▶ **BRIEF**
Which lines of the data below include the string "Viewport"? Return each of them.

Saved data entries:
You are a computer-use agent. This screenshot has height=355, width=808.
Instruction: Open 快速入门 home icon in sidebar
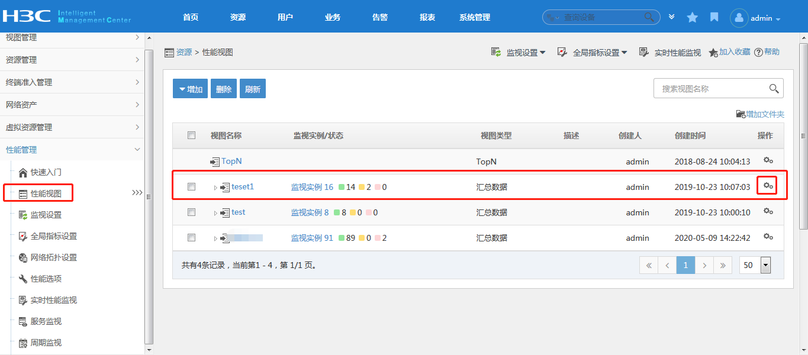(23, 173)
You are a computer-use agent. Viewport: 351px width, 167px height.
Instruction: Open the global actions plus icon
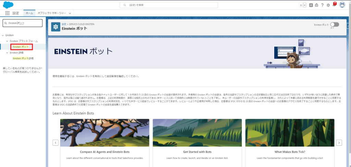pos(311,5)
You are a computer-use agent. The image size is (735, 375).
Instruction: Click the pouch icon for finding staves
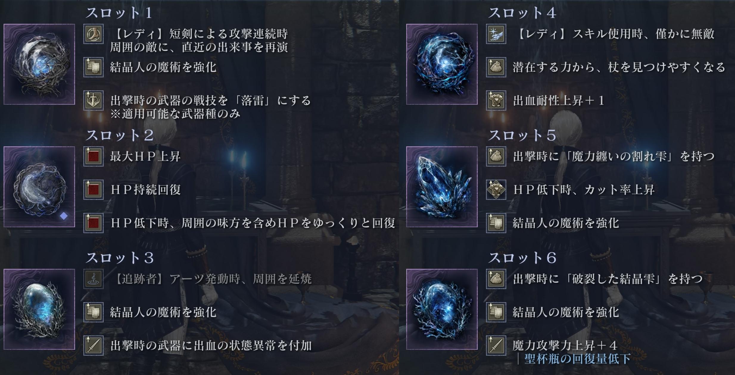(496, 67)
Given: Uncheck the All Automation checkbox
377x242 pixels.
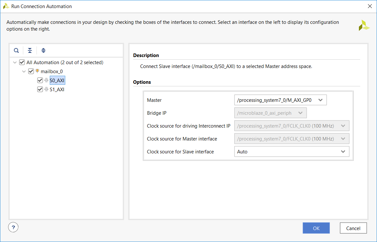Looking at the screenshot, I should (x=22, y=62).
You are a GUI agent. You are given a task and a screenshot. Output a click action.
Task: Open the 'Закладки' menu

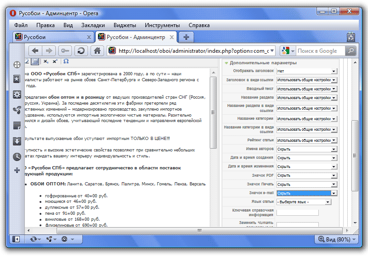(93, 25)
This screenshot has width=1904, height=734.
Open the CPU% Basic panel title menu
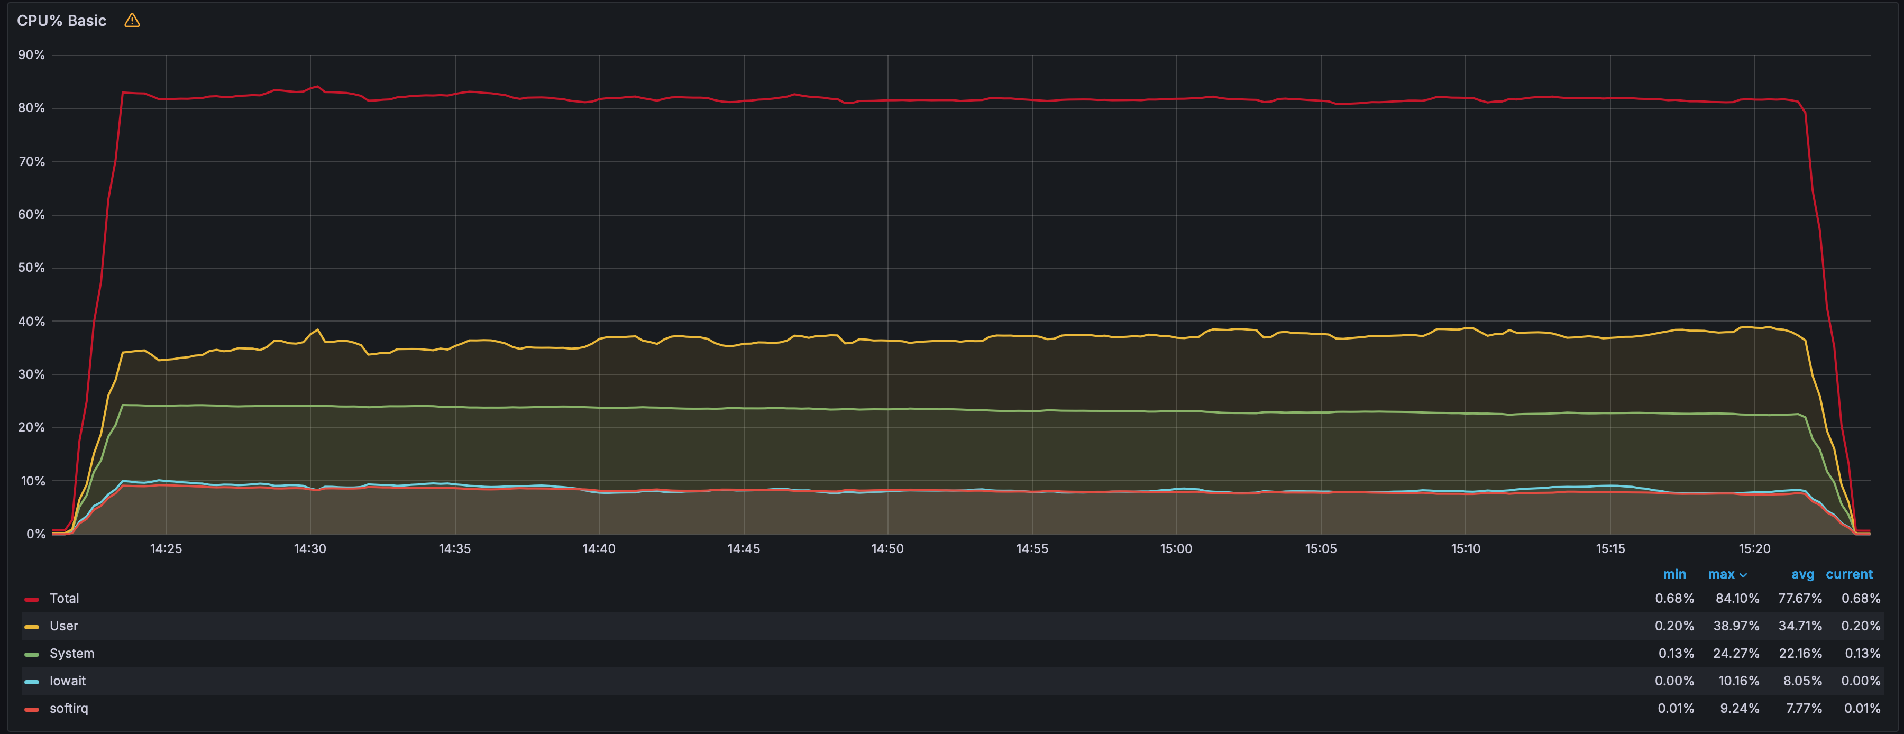(61, 21)
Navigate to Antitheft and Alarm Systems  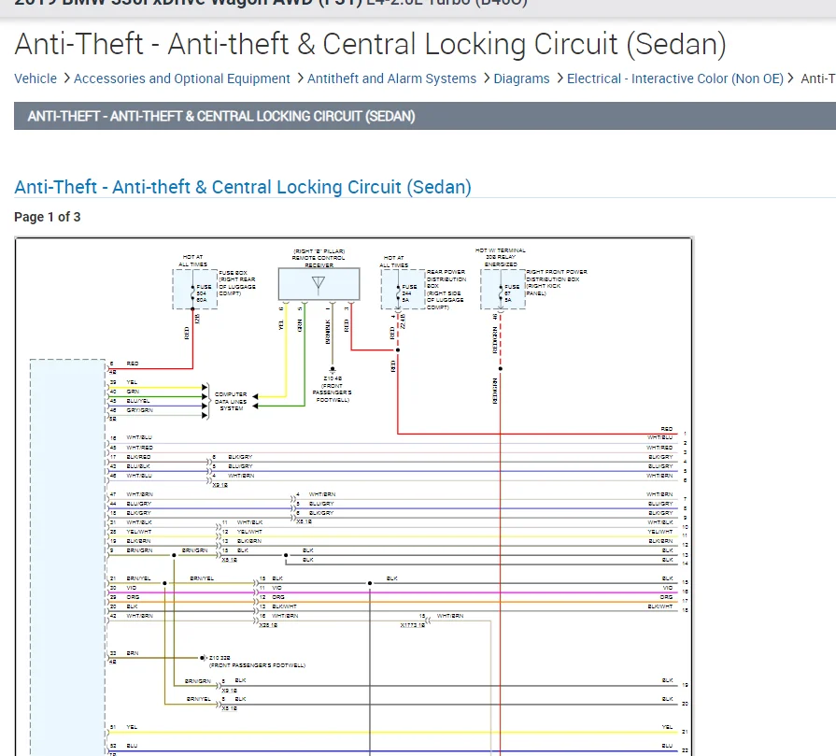(391, 78)
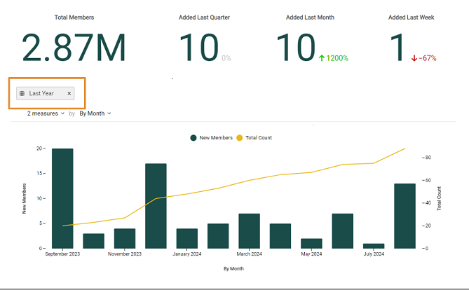Toggle the Total Count series via legend label

[x=258, y=137]
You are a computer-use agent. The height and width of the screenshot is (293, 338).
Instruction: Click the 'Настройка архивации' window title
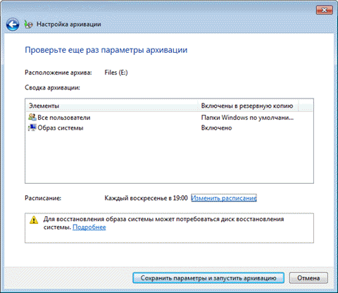[x=69, y=24]
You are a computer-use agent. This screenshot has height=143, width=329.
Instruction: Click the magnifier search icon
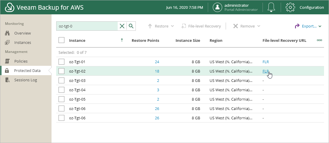[131, 26]
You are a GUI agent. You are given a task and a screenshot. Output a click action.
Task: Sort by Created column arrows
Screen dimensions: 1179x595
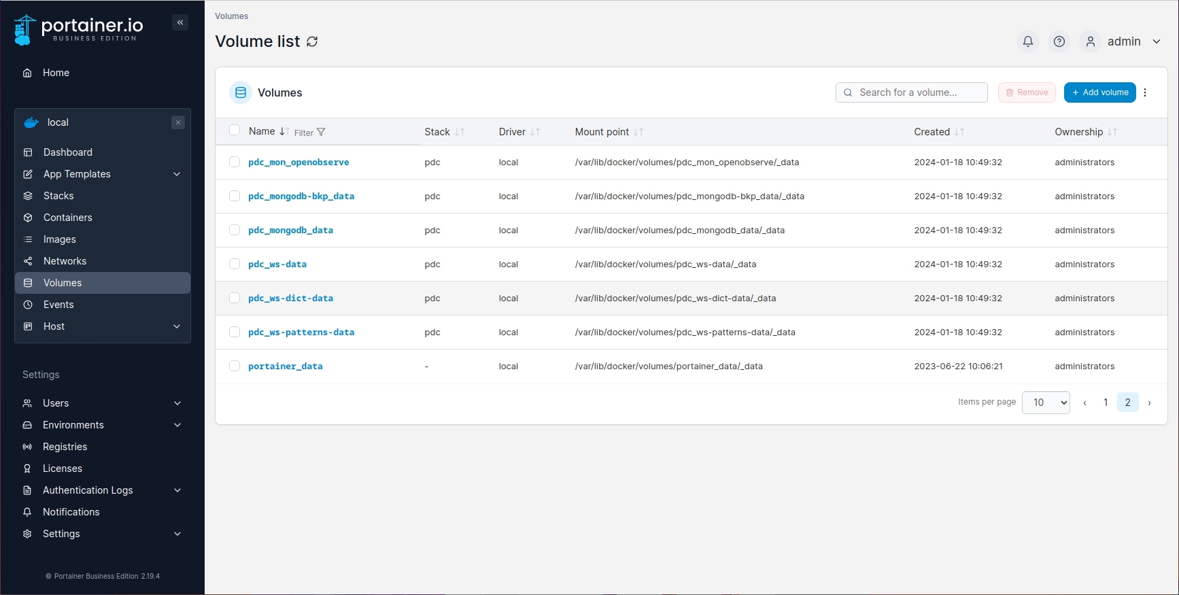(959, 132)
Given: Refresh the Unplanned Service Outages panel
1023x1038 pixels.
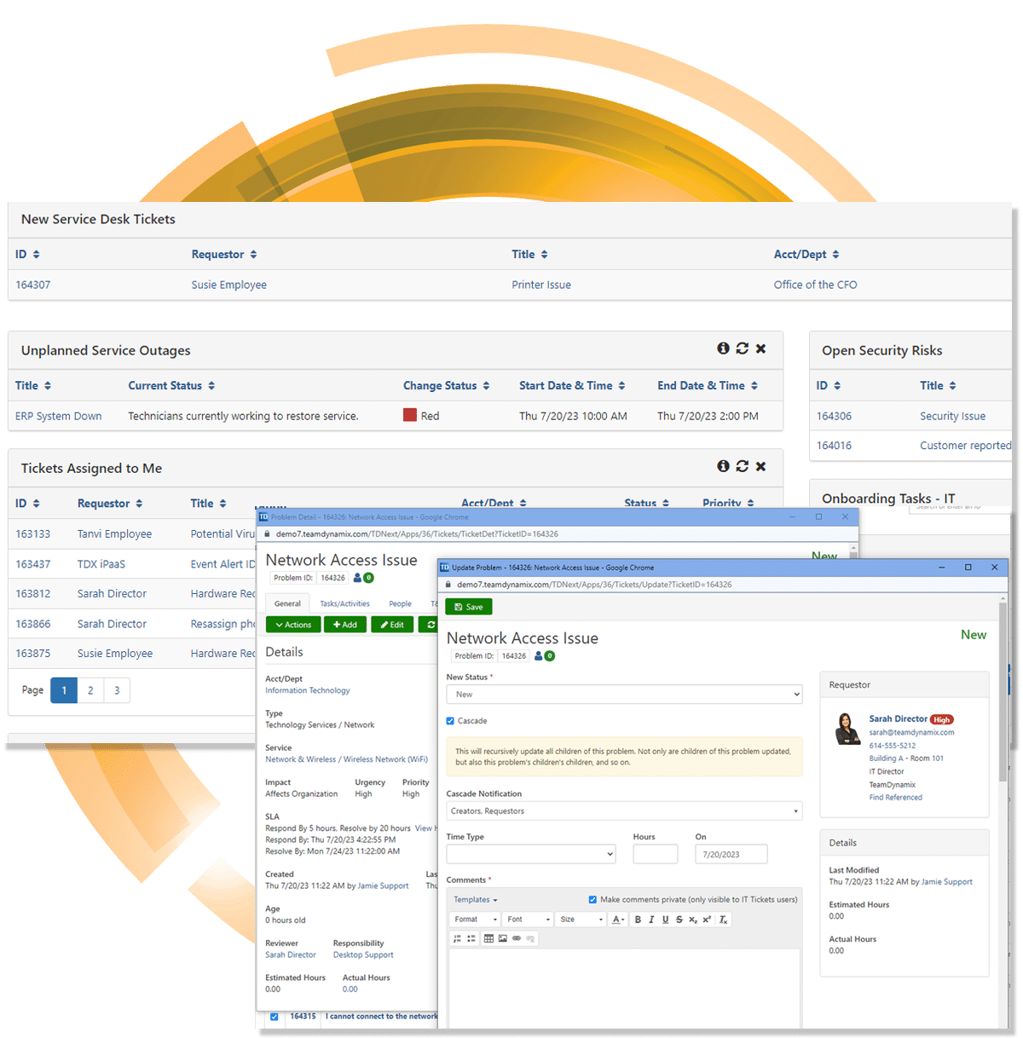Looking at the screenshot, I should pos(742,349).
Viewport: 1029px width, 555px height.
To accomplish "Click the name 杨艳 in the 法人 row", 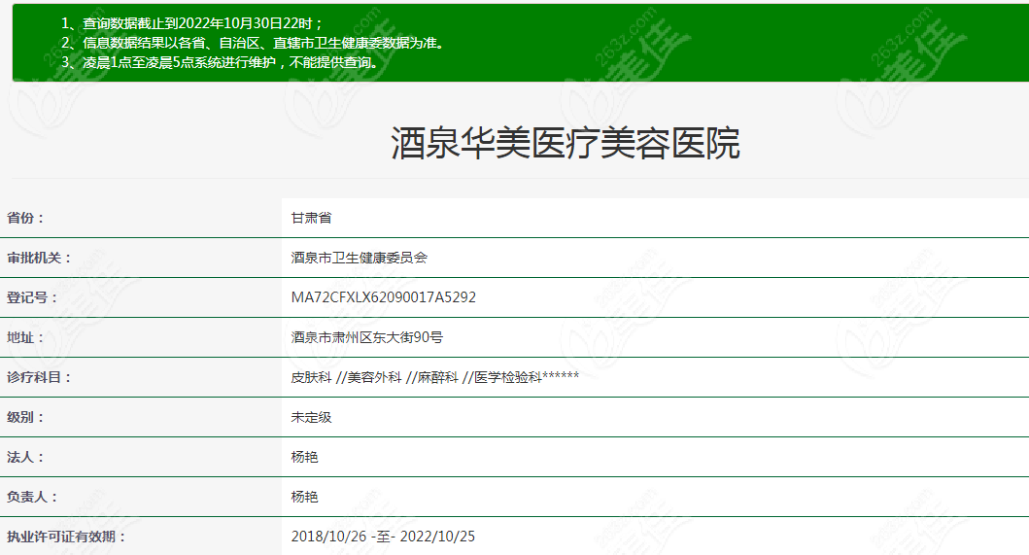I will [x=304, y=457].
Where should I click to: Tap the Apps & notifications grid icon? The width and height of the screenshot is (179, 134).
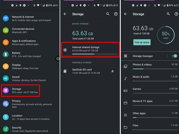[x=6, y=42]
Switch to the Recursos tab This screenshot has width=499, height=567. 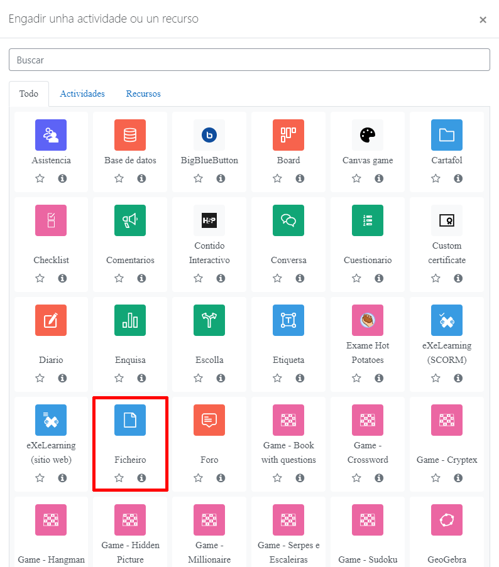tap(143, 94)
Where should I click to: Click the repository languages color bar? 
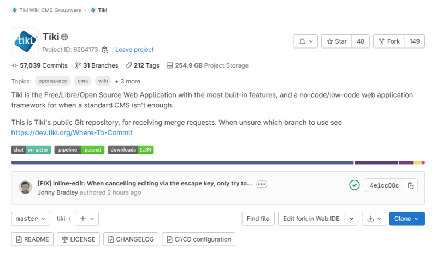[218, 162]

▶ **THE ANSWER**
You are a computer-use agent. Viewport: 351px width, 167px height.
Viewport: 1029px width, 555px height.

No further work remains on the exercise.